Quote (bogie160 @ Jan 11 2020 11:16pm)
Come on.
There were a myriad of reasons for why Obama shouldn't have made the deal. The Iranian economy was collapsing. Sanctions were being upheld. Domestic unrest was spiraling out of the regime's control. But fine, Obama went ahead under the premise that Iran could be brought back into the international fold as a responsible member of that community. It's not necessarily bad to bet on a promising outcome, but when ballistics testing goes ahead, when Iran doubles down on regional hegemony, infiltrates foreign governments, installs proxies in positions of power, and destabilizes the entire region, it's time to face the music and fold.
There are arguments that could be made for or against the Iran Deal. There was that logic of figuring maybe Iran going nuclear is inevitable, maybe the costs to stop it are too high, maybe we can do more to pressure and manipulate them if we bring them closer to the US sphere of influence and fold them into the international community instead of being a pariah state. Maybe leveraging the weakened and overextended Saudi geopolitical / oil market position in order to build up a relationship with Iran at the one time the Saudis couldn't push back, letting us play Sunni and Shia against each other to our benefit.

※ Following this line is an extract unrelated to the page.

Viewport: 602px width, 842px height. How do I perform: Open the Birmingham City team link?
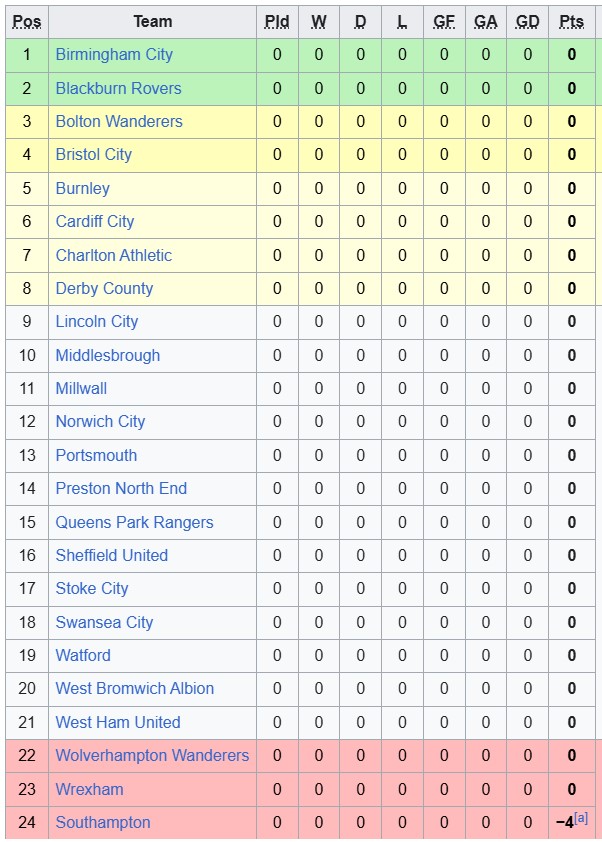[x=114, y=55]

All of that logic should have been thrown right out the window on the relatively simple political calculation that no matter whether you think the Iran Deal was a good or bad idea, it wasn't going to survive whoever won in 2016, and a failed and rescinded Iran Deal is far worse than having no deal at all. Obama already knew Hillary and all the Republicans were hostile to the deal and looking for reasons to tear it up, and Obama wasn't about to win a 3rd term in office. Unless he seriously thought Joe Biden was going to carry on his legacy in 2016, despite knowing about Hillary's inevitability, there was no scenario where the Iran Deal stuck. A unillateral executive action without support in congress, without strong support from his own party, opposed by every potential future executive? It was DOA.